Otoritas Jasa Keuangan (OJK) memanggil jajaran Direksi dan manajemen PT Bank Negara Indonesia (Persero) Tbk atau BNI pada Minggu (19/4/2026) guna memberikan klarifikasi atas kasus dugaan penggelapan dana jemaat Gereja Katolik Paroki Aek Nabara, Rantauprapat, Sumatera Utara, senilai Rp 28 miliar.
Pemanggilan ini dilakukan untuk memastikan penyelesaian masalah secara cepat demi melindungi hak nasabah serta menjaga reputasi sektor perbankan nasional, sebagaimana dilansir dari Detik Finance. OJK meminta BNI segera melakukan langkah verifikasi menyeluruh terhadap sisa dana yang belum dikembalikan.
Kepala Departemen Surveillance dan Kebijakan Sektor Jasa Keuangan Terintegrasi OJK, Agus Firmansyah menegaskan bahwa koordinasi ini bertujuan untuk menjamin transparansi dalam proses penyelesaian perkara tersebut.
"OJK telah memanggil Direksi dan manajemen BNI untuk meminta penjelasan serta menegaskan agar langkah penyelesaian dilakukan secara cepat, menyeluruh, transparan dan bertanggung jawab," kata Agus dalam keterangan tertulis, Minggu (19/4/2026).
Pihak regulator juga telah menginstruksikan BNI agar menjalankan investigasi internal demi mendalami aspek kepatuhan dan tata kelola perusahaan. Selain itu, BNI diminta melaporkan perkembangan penanganan kasus kepada OJK secara berkala sembari melakukan pengamanan aset bersama aparat penegak hukum.
"Langkah itu dilakukan sebagai bagian dari upaya menjaga kepentingan nasabah, serta mendukung proses penyelesaian yang akuntabel sesuai ketentuan peraturan perundang-undangan," imbuh Agus.
Hingga saat ini, BNI telah merealisasikan pengembalian dana sebesar Rp 7 miliar kepada nasabah setelah melalui proses verifikasi awal. OJK menyatakan akan terus mengawasi jalannya sisa pengembalian dana agar dilakukan dengan prinsip keadilan dan sesuai aturan yang berlaku.

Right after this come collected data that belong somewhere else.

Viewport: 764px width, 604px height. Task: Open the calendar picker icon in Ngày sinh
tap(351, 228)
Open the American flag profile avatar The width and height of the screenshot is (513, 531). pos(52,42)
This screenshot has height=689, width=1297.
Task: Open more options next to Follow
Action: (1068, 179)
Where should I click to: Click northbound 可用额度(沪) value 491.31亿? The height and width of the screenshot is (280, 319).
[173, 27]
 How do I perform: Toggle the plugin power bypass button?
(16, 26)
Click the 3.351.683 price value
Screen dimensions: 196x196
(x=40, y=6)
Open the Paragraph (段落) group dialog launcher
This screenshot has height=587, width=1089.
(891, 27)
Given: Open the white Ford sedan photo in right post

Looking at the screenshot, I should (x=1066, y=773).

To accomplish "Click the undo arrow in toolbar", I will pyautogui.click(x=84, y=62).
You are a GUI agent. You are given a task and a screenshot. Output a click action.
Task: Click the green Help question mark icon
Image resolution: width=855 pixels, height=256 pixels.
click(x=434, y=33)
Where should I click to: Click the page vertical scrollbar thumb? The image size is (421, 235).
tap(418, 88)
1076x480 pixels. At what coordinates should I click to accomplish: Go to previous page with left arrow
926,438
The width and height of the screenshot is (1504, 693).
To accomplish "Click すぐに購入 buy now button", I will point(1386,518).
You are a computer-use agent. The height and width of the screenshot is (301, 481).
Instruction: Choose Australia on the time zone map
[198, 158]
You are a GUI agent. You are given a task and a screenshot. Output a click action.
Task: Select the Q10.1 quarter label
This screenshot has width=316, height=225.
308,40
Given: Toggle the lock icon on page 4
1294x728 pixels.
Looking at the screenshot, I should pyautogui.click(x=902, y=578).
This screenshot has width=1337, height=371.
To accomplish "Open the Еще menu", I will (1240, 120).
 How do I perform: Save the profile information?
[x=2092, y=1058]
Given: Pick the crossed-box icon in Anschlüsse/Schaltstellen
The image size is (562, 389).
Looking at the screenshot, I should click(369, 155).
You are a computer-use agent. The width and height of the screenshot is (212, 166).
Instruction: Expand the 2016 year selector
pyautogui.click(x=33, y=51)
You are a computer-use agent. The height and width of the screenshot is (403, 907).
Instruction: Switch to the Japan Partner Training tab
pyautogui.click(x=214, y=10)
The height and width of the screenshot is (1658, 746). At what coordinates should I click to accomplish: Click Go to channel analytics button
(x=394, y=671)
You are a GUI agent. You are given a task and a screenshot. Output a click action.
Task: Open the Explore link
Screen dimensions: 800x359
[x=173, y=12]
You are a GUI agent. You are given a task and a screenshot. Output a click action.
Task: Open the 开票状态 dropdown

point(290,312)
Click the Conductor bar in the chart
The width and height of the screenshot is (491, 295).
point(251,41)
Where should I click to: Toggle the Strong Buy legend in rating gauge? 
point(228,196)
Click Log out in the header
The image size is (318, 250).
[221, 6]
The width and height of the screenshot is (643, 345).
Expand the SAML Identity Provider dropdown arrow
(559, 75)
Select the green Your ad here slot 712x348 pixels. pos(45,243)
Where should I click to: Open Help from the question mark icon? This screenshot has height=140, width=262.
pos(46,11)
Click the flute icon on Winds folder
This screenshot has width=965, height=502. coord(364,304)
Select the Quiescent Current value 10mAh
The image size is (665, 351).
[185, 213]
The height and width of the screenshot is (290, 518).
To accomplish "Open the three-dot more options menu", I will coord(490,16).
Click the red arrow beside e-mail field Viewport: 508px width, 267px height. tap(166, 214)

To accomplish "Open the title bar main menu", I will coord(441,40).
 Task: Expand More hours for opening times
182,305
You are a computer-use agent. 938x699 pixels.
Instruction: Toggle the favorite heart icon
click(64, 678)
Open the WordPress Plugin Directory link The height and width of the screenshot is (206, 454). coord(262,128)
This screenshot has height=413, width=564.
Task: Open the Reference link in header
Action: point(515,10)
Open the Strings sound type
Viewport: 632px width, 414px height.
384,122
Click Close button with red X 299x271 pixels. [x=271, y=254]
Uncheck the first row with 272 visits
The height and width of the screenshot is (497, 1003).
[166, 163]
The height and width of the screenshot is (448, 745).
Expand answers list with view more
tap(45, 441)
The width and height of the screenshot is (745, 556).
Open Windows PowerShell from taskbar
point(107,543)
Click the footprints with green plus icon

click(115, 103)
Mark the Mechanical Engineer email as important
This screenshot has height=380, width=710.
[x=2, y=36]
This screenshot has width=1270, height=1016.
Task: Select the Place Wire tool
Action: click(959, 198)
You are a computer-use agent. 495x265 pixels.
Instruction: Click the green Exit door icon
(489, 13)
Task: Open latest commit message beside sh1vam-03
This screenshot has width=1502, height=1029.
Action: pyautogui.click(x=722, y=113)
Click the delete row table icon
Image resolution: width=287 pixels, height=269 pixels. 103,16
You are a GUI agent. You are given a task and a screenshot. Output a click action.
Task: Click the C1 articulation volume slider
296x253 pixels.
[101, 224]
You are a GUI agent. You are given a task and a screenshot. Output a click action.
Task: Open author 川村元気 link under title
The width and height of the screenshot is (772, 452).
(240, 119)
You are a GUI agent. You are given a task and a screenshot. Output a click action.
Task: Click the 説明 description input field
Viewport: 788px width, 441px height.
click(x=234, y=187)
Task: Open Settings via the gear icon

"BNI juga telah menyampaikan komitmennya untuk menyelesaikan kasus ini secara tuntas dan bertanggung jawab. OJK akan terus mengawasi proses tersebut dan memastikan setiap langkah penyelesaian dilakukan dengan mengedepankan prinsip pelindungan konsumen, transparansi dan akuntabilitas," imbuh Agus.
Regulator keuangan tersebut juga memperingatkan kemungkinan adanya tindakan pengawasan lebih lanjut jika ditemukan pelanggaran aturan selama proses pemeriksaan berlangsung.
"OJK mengajak seluruh pihak untuk mengedepankan komunikasi yang konstruktif dan menghormati proses hukum yang sedang berjalan. Bagi nasabah yang membutuhkan informasi lebih lanjut atau ingin menyampaikan pengaduan, dapat menghubungi layanan resmi BNI atau Kontak OJK 157," pungkas Agus.
Kasus ini mulai mencuat pada Februari 2026 setelah terbongkarnya aksi mantan Kepala Kas BNI Kantor Cabang Pembantu (KCP) Aek Nabara, Andi Hakim Febriansyah. Saat ini, tersangka telah ditahan oleh pihak kepolisian untuk menjalani proses hukum lebih lanjut.